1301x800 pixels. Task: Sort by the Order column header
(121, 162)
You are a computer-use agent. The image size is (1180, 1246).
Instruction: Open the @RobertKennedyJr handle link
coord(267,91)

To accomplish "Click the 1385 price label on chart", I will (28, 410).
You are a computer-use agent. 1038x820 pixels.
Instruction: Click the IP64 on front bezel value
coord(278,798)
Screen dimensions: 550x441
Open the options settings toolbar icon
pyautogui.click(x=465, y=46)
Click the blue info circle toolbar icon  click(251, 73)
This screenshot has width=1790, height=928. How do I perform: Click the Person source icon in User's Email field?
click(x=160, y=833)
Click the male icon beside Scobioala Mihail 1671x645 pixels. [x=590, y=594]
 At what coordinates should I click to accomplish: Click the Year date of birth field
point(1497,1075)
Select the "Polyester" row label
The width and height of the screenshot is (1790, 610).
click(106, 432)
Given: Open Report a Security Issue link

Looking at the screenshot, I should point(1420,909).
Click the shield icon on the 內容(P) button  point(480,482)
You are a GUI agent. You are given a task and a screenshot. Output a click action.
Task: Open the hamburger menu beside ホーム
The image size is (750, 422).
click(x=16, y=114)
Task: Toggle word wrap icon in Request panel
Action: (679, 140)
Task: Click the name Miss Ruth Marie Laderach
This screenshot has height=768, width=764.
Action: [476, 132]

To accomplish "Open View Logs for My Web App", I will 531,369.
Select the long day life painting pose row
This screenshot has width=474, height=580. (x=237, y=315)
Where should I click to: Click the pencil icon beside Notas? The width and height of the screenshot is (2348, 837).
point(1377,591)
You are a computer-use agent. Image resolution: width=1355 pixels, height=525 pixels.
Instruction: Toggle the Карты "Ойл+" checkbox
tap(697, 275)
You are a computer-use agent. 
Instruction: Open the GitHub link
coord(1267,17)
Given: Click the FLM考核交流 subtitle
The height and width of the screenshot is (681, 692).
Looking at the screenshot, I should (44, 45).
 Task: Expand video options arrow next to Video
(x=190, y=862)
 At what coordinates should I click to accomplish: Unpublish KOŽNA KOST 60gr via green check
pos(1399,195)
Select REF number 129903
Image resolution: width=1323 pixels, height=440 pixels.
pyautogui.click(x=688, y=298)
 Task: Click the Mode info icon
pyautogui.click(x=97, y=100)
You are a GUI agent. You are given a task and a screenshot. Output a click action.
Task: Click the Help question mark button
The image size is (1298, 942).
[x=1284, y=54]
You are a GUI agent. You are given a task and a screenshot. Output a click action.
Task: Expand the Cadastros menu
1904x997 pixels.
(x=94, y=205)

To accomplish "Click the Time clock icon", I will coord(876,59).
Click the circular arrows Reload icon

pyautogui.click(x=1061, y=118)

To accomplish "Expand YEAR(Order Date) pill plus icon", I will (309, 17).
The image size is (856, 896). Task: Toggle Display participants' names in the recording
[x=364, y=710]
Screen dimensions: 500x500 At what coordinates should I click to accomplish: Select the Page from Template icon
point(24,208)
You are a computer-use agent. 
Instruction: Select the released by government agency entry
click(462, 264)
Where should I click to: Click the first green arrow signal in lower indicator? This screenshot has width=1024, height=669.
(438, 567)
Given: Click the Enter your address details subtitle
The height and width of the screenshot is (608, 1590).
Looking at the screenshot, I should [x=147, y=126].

▶ [HOW TO COMPLETE THIS TASK]: Restate, word for word and with nothing added, the lines from the first line of the listing through the one where "Task: Open the hamburger menu beside ホーム" stands.

▶ [OUTPUT]:
1301x800 pixels. Task: Sort by the Order column header
(121, 162)
You are a computer-use agent. The image size is (1180, 1246).
Instruction: Open the @RobertKennedyJr handle link
coord(267,91)

To accomplish "Click the 1385 price label on chart", I will (28, 410).
You are a computer-use agent. 1038x820 pixels.
Instruction: Click the IP64 on front bezel value
coord(278,798)
Screen dimensions: 550x441
Open the options settings toolbar icon
pyautogui.click(x=465, y=46)
Click the blue info circle toolbar icon  click(251, 73)
This screenshot has width=1790, height=928. How do I perform: Click the Person source icon in User's Email field?
click(x=160, y=833)
Click the male icon beside Scobioala Mihail 1671x645 pixels. [x=590, y=594]
 At what coordinates should I click to accomplish: Click the Year date of birth field
point(1497,1075)
Select the "Polyester" row label
The width and height of the screenshot is (1790, 610).
click(106, 432)
Given: Open Report a Security Issue link

Looking at the screenshot, I should point(1420,909).
Click the shield icon on the 內容(P) button  point(480,482)
You are a GUI agent. You are given a task and a screenshot. Output a click action.
Task: Open the hamburger menu beside ホーム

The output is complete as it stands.